We thank Dr. Howard1 for his letter about our article on the risk of spontaneous abortion associated with the use of antibiotics during pregnancy.2 Dr. Howard hypothesized that antibiotics reduced arylsulfatase (dehydroepiandrosterone sulfate [DHEAS]), which in turn reduces availability of the active molecule, DHEA, that may play a role in the reduction of the risk of spontaneous abortion. Indeed, some evidence suggested that DHEA supplementation improves ovarian function, increases pregnancy chances and lowers miscarriage rates in women with diminished ovarian reserve by reducing aneuploidy.3,4 However, it is unclear whether this reasoning can be applied in normal fertile populations.

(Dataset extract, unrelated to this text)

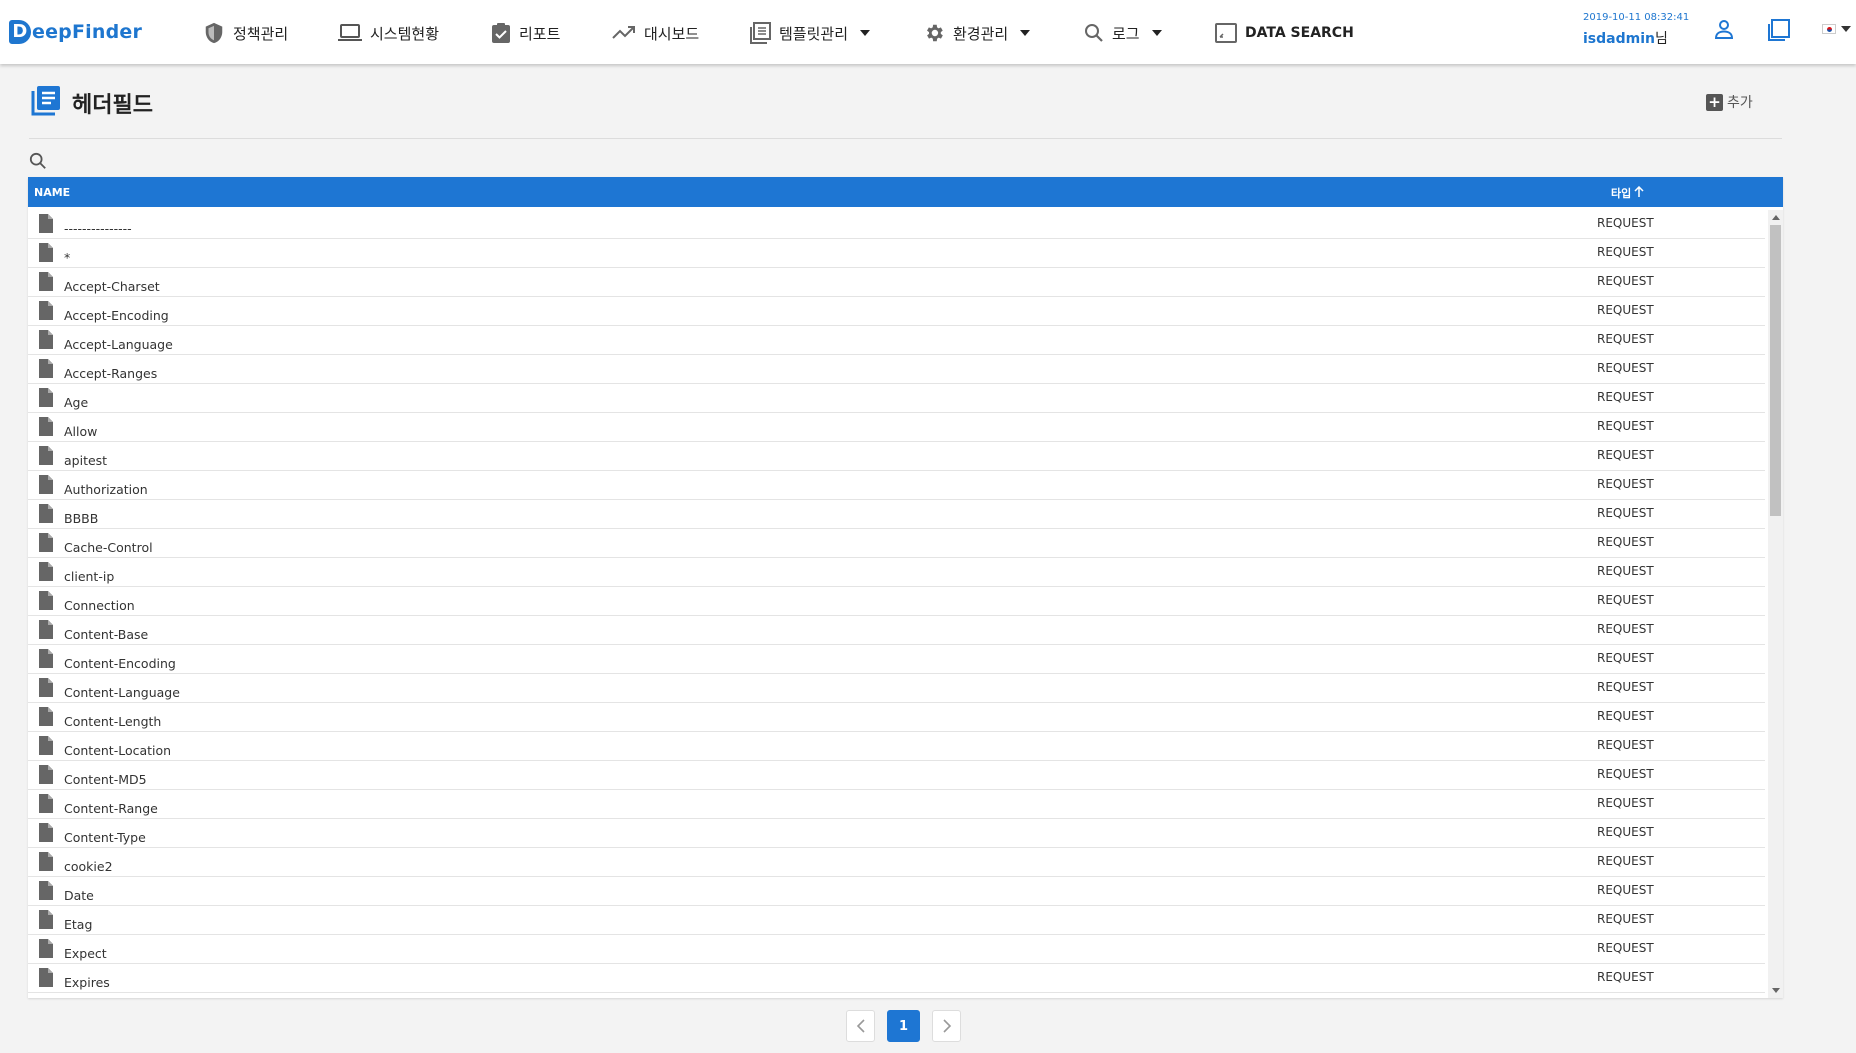 The width and height of the screenshot is (1856, 1053). What do you see at coordinates (896, 370) in the screenshot?
I see `table-row: Accept-Ranges REQUEST` at bounding box center [896, 370].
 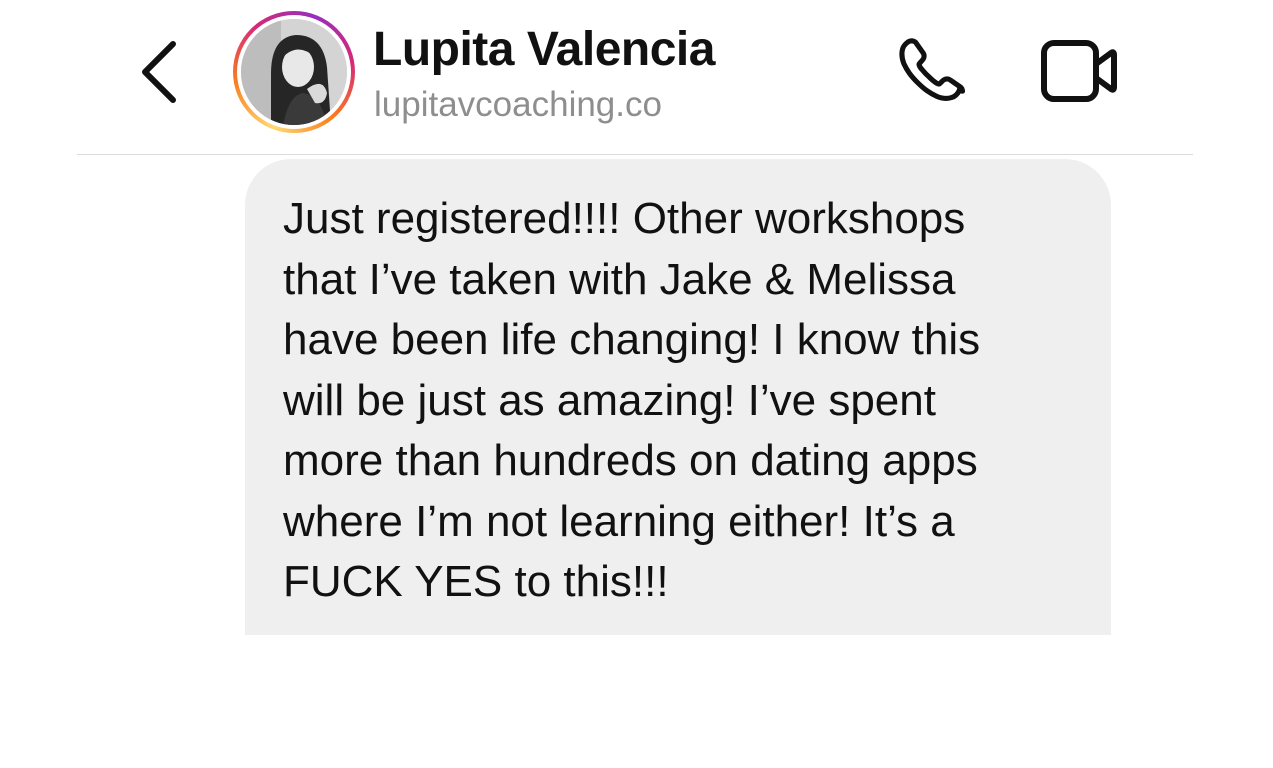 I want to click on video-camera-icon, so click(x=1079, y=71).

Furthermore, Howard states that the need for antibiotic use in women having a spontaneous abortion in our study may indicate that they are already low in DHEA. Yet, there is no evidence to support that statement. Although the biological plausibility proposed by Howard to support our findings is very appealing, we believe that to confirm this hypothesis, animal studies are needed to evaluate whether antibiotics linked to an increased risk of spontaneous abortion in our study (i.e., azithromycin, clarithromycin, quinolones, sulfonamides, tetracyclines and quinolones) are associated with DHEA reduction, and to investigate the impact of DHEA reduction on the occurrence of spontaneous abortion in normal fertile populations as well as in women with diminished ovarian reserve.
Footnotes
Competing interests: Anick Bérard is a consultant for plaintiffs in litigations involving antidepressants and birth defects. No other competing interests were declared.